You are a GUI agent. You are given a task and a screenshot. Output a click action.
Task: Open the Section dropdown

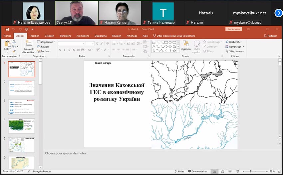pos(45,51)
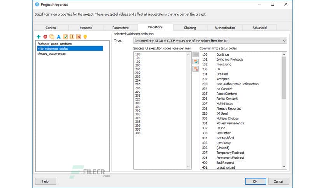The image size is (325, 188).
Task: Switch to the Headers tab
Action: pos(86,28)
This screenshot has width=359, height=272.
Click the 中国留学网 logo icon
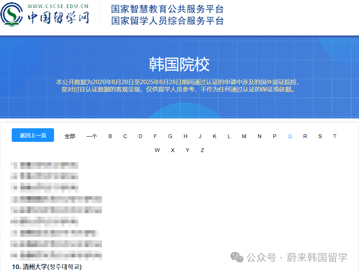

Directions:
Swap "screenshot" for "image" everywhere it appears in the rows above, changing nothing else and leaving out the pictures.

Correct output:
You are a GUI agent. You are given a task and a image. Output a click action.
Task: Open the Section dropdown

pos(45,51)
The image size is (325, 188).
Task: Switch to the Headers tab
Action: pos(86,28)
This image has width=359, height=272.
Click the 中国留学网 logo icon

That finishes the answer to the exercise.